Correlated t-test for comparing classifiers performance on the same dataset


Bayesian Correlated t-test

Module correlated_ttest in bayesiantests can be used to perform the correlated t-test on the performance of two classifiers that have been assessed by $m$-runs of $k$-fold cross-validation on the same dataset

This notebook demonstrates the use of the module.

We will load the classification accuracies of the naive Bayesian classifier (NBC) and AODE on the dataset Anneal from the file Data/nbc_anneal.csv and Data/aode_anneal.csv. The classifiers have been evaluated by 10-runs of 10-fold cross-validation.


In [ ]:
import numpy as np
Acc_nbc =  np.loadtxt('Data/nbc_anneal.csv',  delimiter=',', skiprows=1)
Acc_aode = np.loadtxt('Data/aode_anneal.csv', delimiter=',', skiprows=1)
names = ("AODE", "NBC")
x=np.zeros((len(Acc_nbc),2),'float')
x[:,0]=Acc_aode/100
x[:,1]=Acc_nbc/100
#we consider the difference of accuracy scaled in (0,1)

Functions in the module accept the following arguments.

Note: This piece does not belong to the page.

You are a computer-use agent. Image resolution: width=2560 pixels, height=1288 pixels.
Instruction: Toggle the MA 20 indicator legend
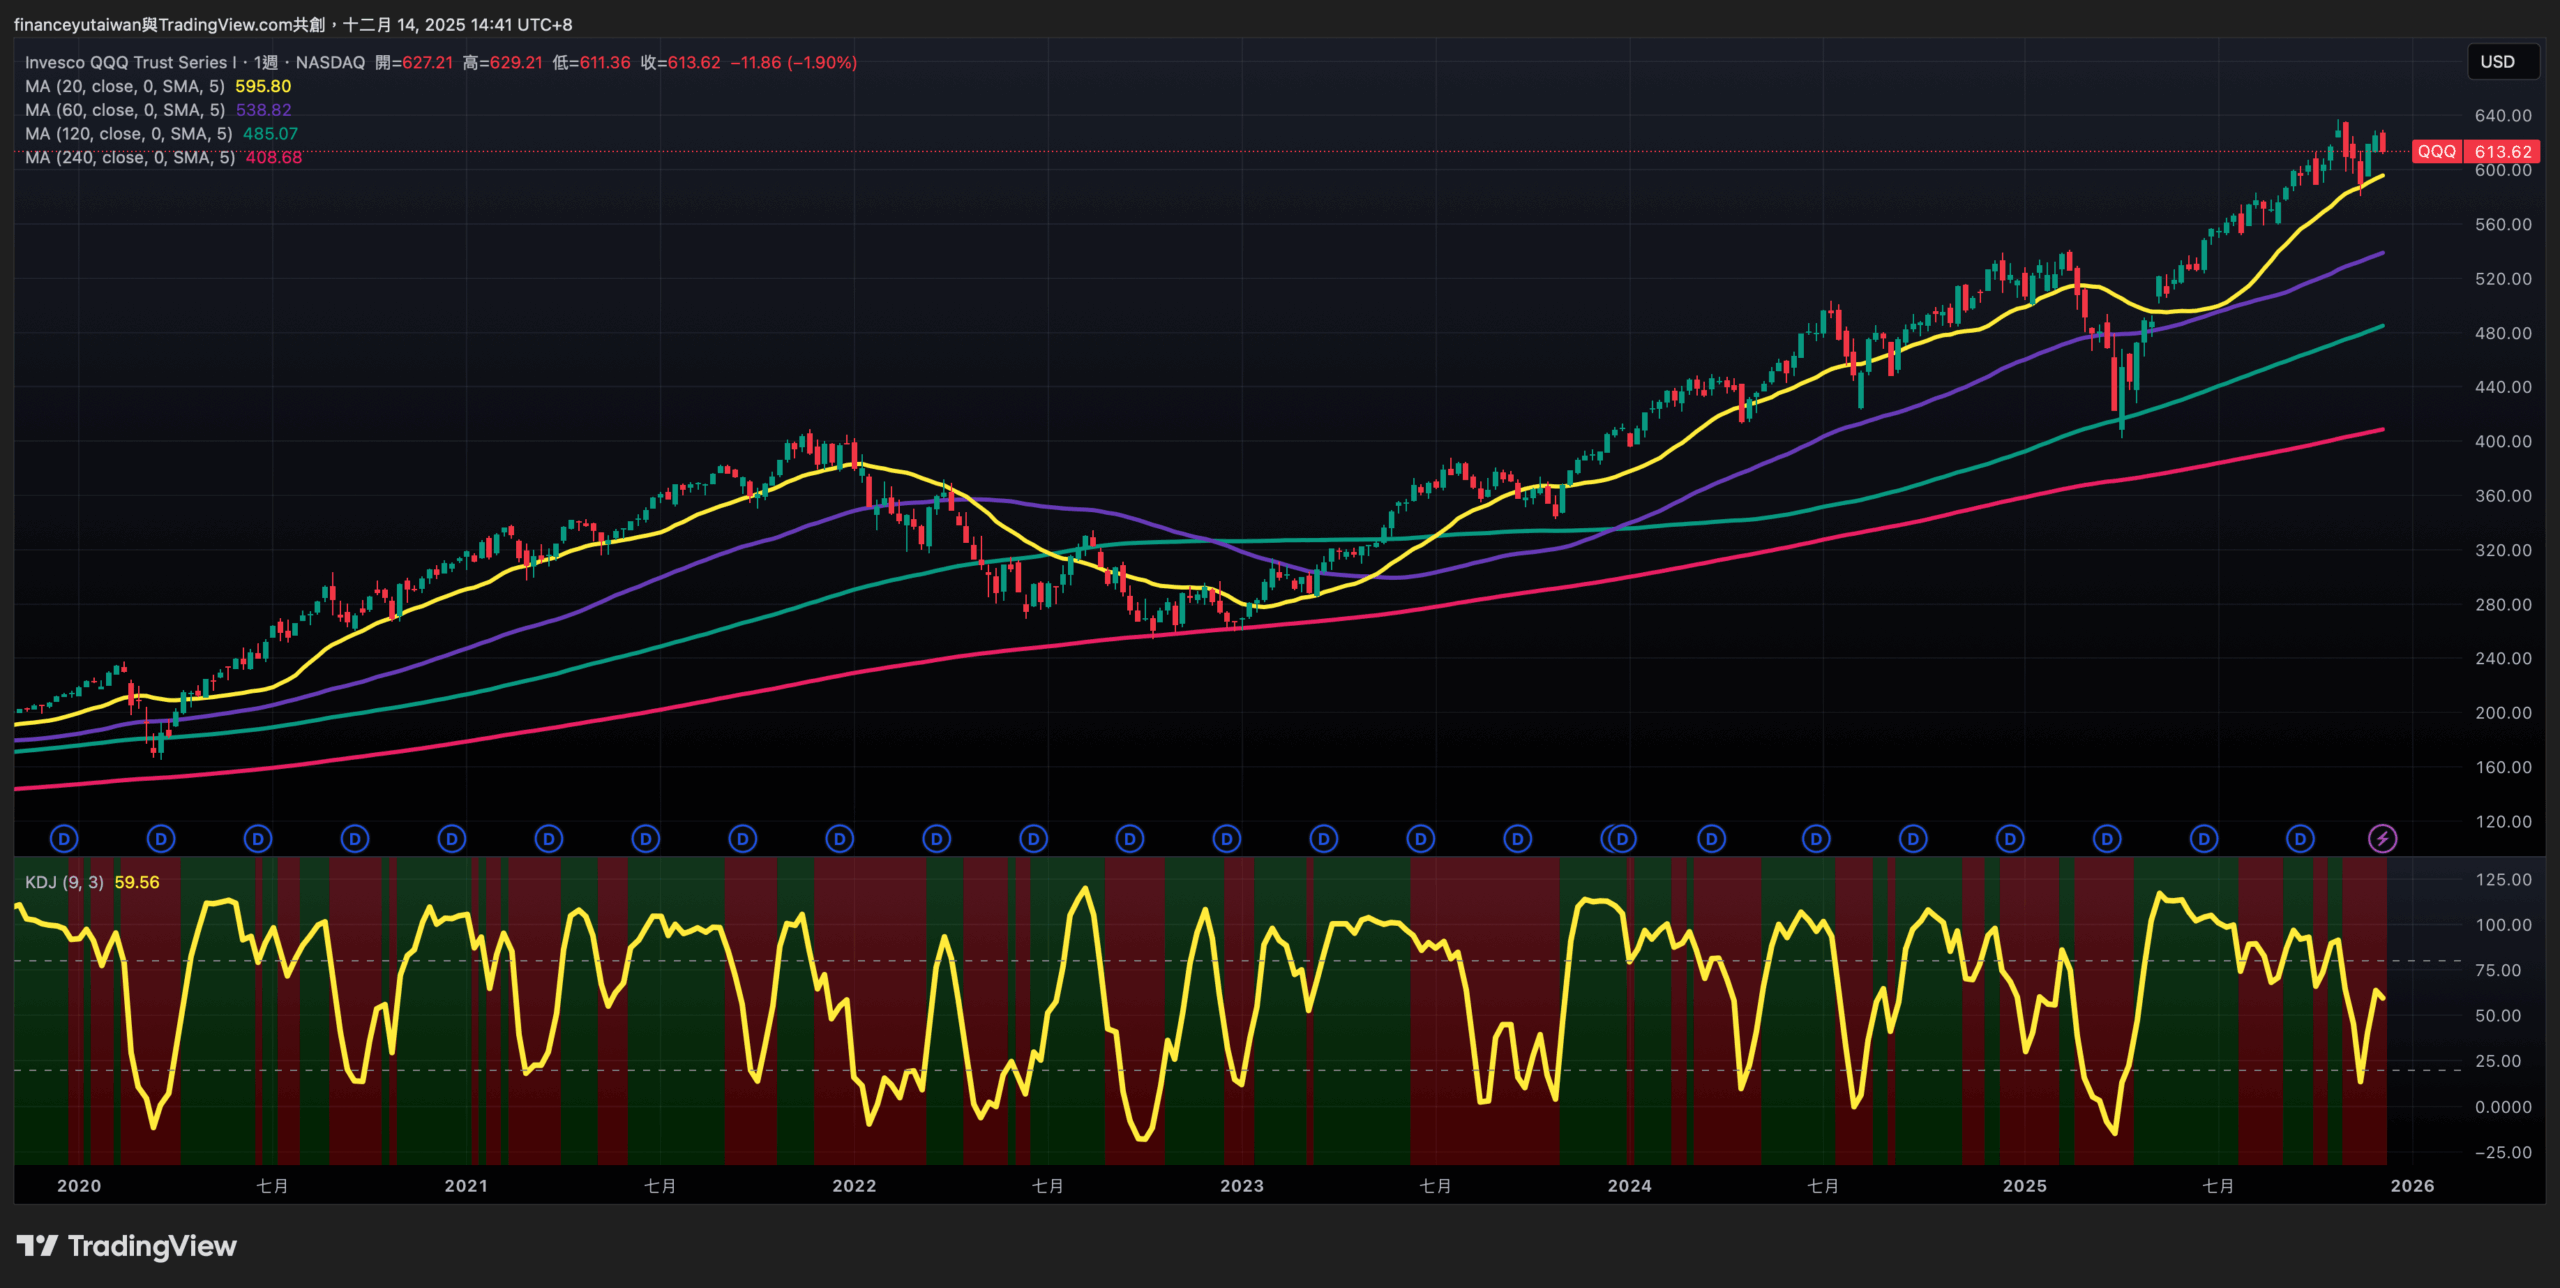coord(124,87)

  • x: a 2-d array with scores of two models (each row corresponding to a data set) or a vector of differences.
  • rope: the region of practical equivalence. We consider two classifiers equivalent if the difference in their performance is smaller than rope.
  • runs: number of repetitions of cross validation
  • names: the names of the two classifiers; if x is a vector of differences, positive values mean that the second (right) model had a higher score.
  • verbose: when True the functions also prints out the probabilities

In [2]:
import bayesiantests as bt
rope=0.01
left, within, right = bt.correlated_ttest(x, rope=rope,runs=10,verbose=True,names=names)

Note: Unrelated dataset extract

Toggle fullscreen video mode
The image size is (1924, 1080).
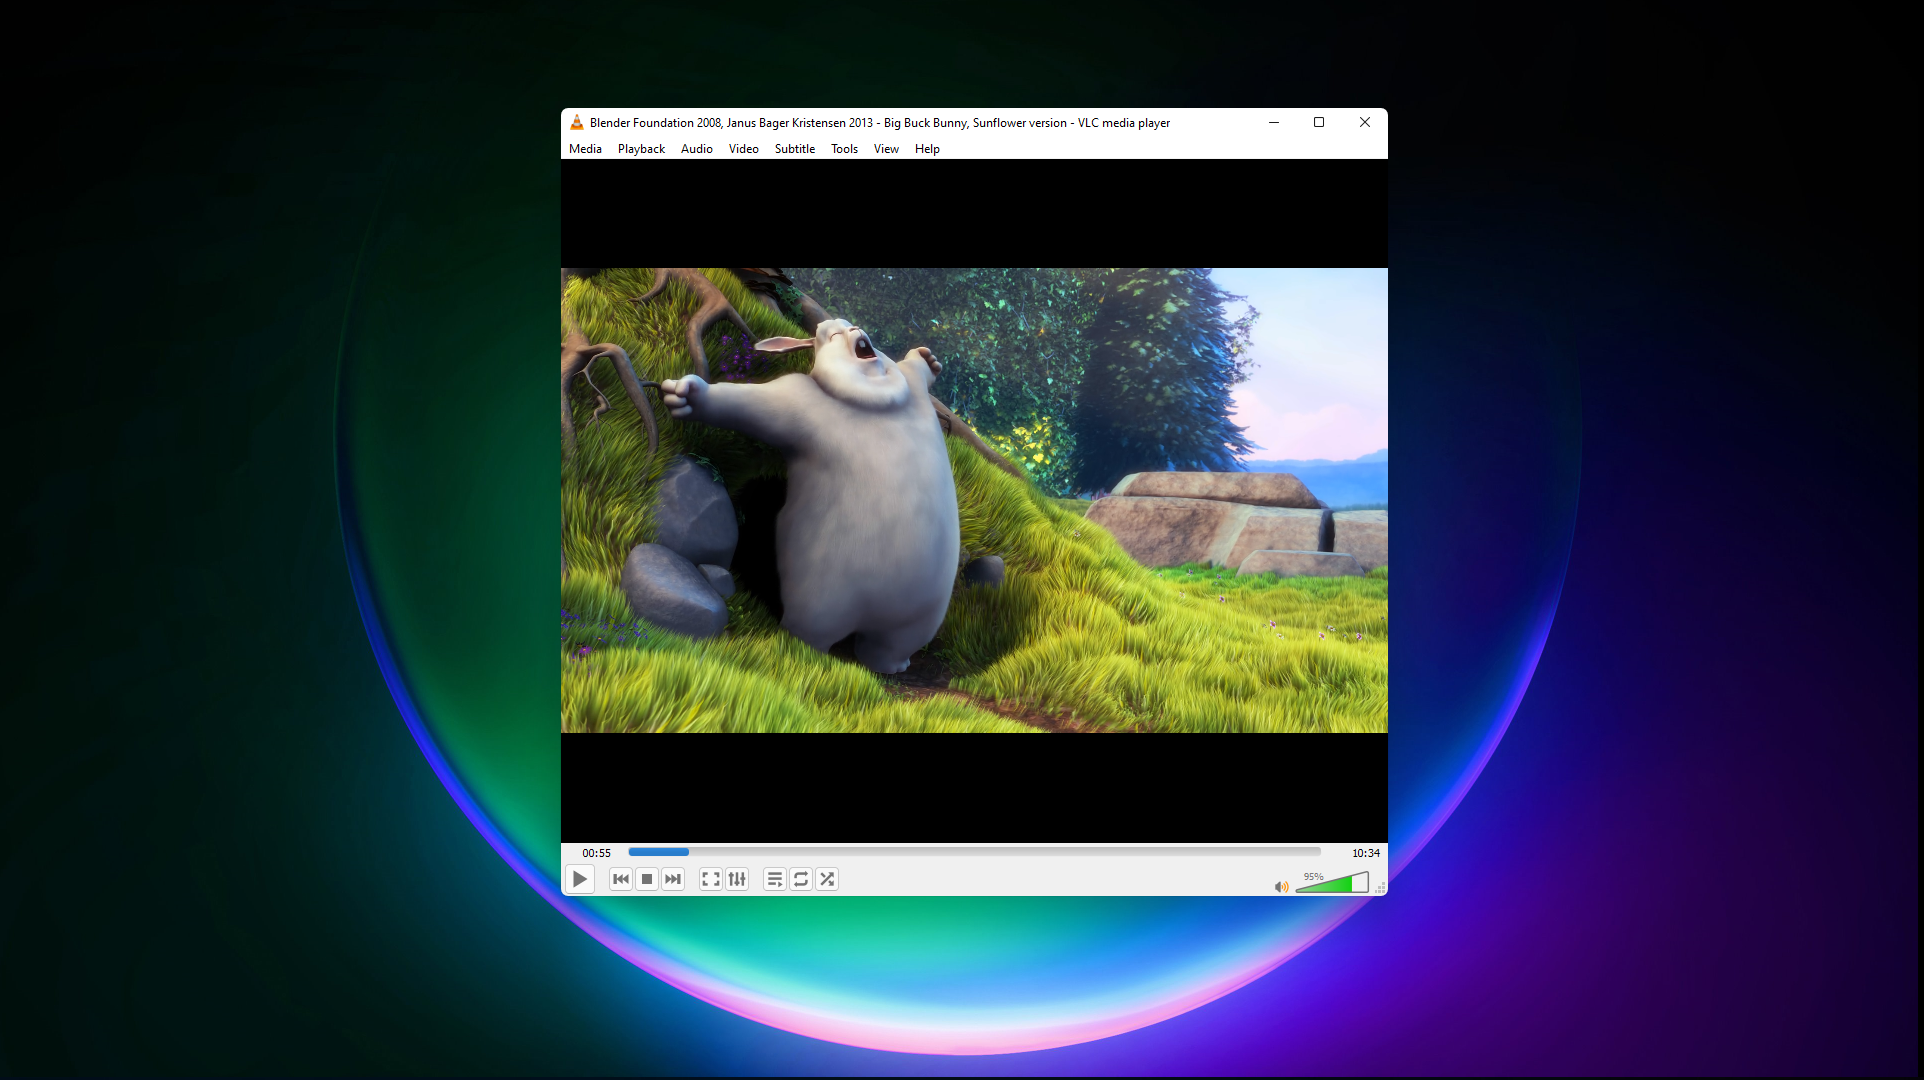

P(AODE > NBC) = 0.9542966354882696, P(rope) = 0.04570306097263277, P(NBC > AODE) = 3.0353909763469744e-07

We can also plot the posterior distribution.


In [15]:
import warnings
warnings.filterwarnings('ignore')
%matplotlib inline
import matplotlib.pyplot as plt
import seaborn as snb
#generate samples from posterior (it is not necesssary because the posterior is a Student)
samples=bt.correlated_ttest_MC(x, rope=rope,runs=10,nsamples=50000)
#plot posterior
snb.kdeplot(samples, shade=True) 
#plot rope region
plt.axvline(x=-rope,color='orange')
plt.axvline(x=rope,color='orange')
#add label
plt.xlabel('Nbc-Aode on Anneal dataset');


Out[15]:
<matplotlib.text.Text at 0x7f5cfbd42b00>

We will load the classification accuracies of NBC and AODE on the dataset Audiology from the file. The classifiers have been evaluated by 10-runs of 10-fold cross-validation.


In [8]:
import numpy as np
Acc_nbc =  np.loadtxt('Data/nbc_audiology.csv',  delimiter=',', skiprows=1)
Acc_aode = np.loadtxt('Data/aode_audiology.csv', delimiter=',', skiprows=1)
names = ("AODE", "NBC")
diff=(Acc_nbc-Acc_aode)/100.0 #we consider the difference of accuracy scaled in (0,1)

In [3]:
import bayesiantests as bt
rope=0.01
left, within, right = bt.correlated_ttest(diff, rope=rope,runs=10,verbose=True,names=names)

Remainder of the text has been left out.